Por esa fe recibida de sus padres, consideró Pablo que debía oponerse
a la causa de Jesús el Nazareno. Por ello encerró en la prisión a
muchos de los cristianos, por mandato de los Sumos Sacerdotes; y así, en
todas las sinagogas, se ensañaba y enfurecía más y más contra ellos, y
los perseguía hasta en las ciudades extranjeras.
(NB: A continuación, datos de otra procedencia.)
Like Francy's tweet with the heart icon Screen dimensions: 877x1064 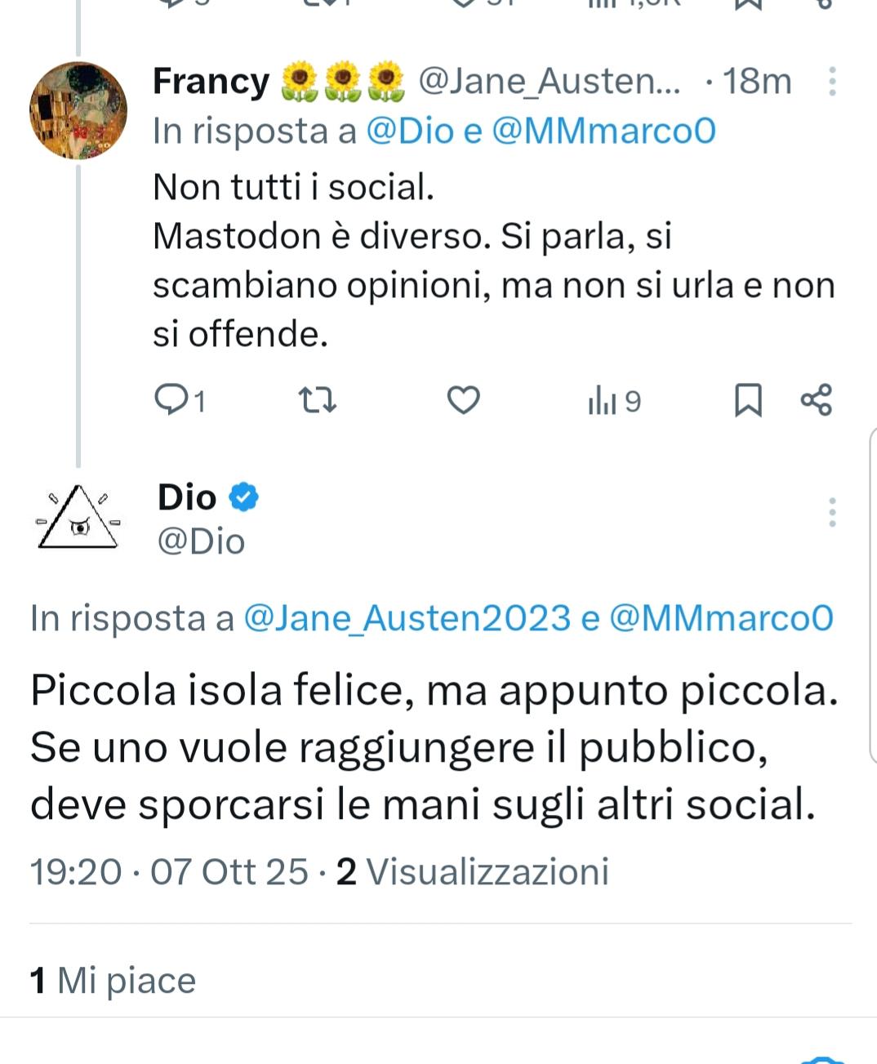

Con ese espíritu se dirigió a Damasco, para llevar ante el Sanedrín a
algunos cristianos, para ser allí juzgados. Cuando iba de camino, una
luz fulgurante del cielo, le deslumbró; y, mientras caía por tierra, oyó
una voz, que le decía: “Saulo, Saulo, ¿por qué me persigues? Era Jesús,
que se sentía perseguido, y que deseaba hacer de él un testigo suyo
ante los gentiles, para que reciban la luz y el perdón de sus pecados. A
partir de entonces, anuncié a todos la llamada a la conversión, para
que el Señor los perdone. Manifesté que el Mesías, anunciado por Moisés,
había de sufrir, morir, y resucitar. Por decir todo eso los judíos
trataban de matarme.
A Agripa, aquellas palabras le parecieron una locura. Pablo dijo que
estaba en su sano juicio. Festo le dijo a Agripa que creería en los
profetas; y Agripa le dijo a Pablo que casi le convencía de hacerse
cristiano. Fallaron diciendo que no encontraban en él nada digno de
muerte o de prisiones; y Agripa le dijo a Festo: Si no hubiera apelado
al César, procedería ponerlo en libertad.